ENTRIES SUPPLIED:
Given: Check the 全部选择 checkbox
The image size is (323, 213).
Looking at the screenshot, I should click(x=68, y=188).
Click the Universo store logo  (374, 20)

...

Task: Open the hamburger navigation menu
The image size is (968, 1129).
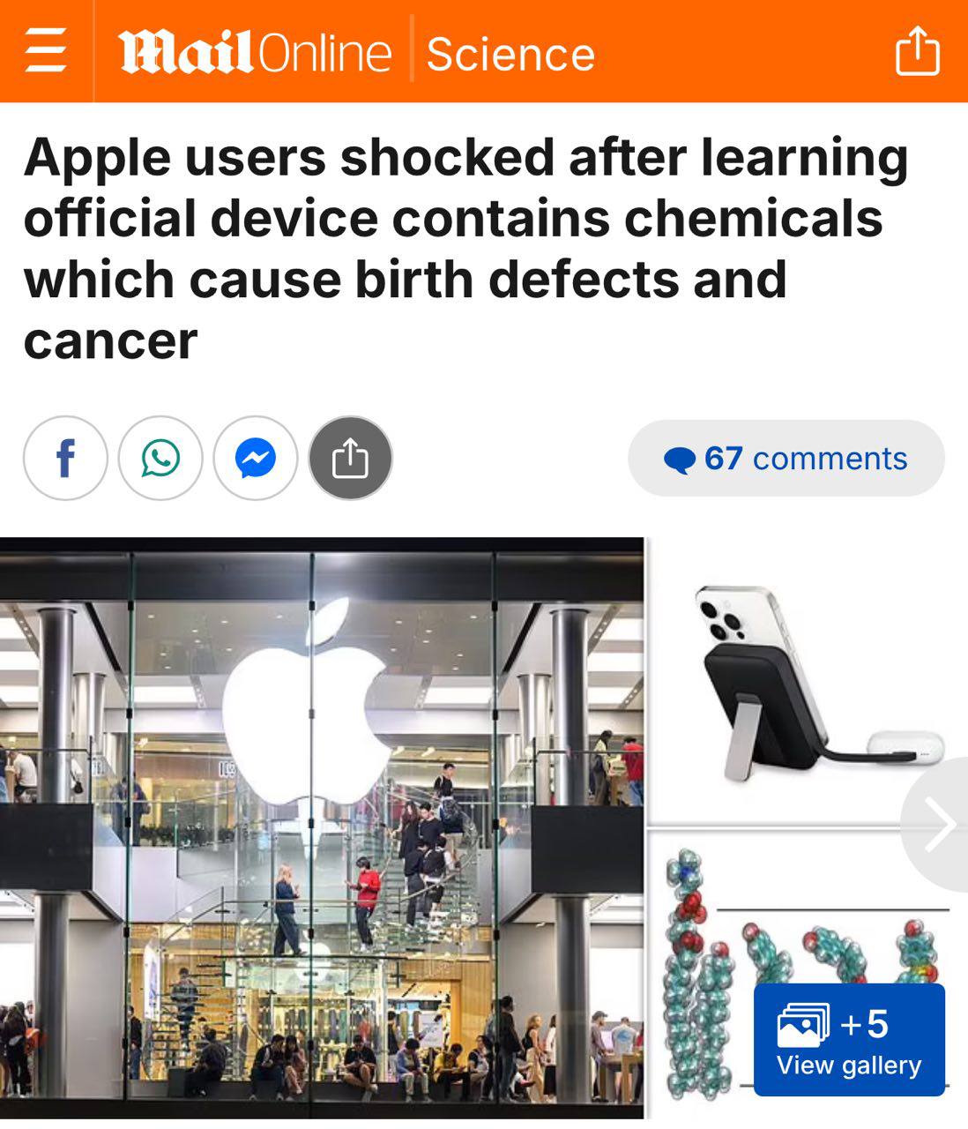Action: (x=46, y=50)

WORK TO COMPLETE: In the listing above, find the line with "Given: Check the 全部选择 checkbox" and the line with "Click the Universo", then print exactly those two lines and every line between them, and nothing more.

WRITTEN ANSWER:
Given: Check the 全部选择 checkbox
The image size is (323, 213).
Looking at the screenshot, I should click(x=68, y=188).
Click the Universo store logo  (374, 20)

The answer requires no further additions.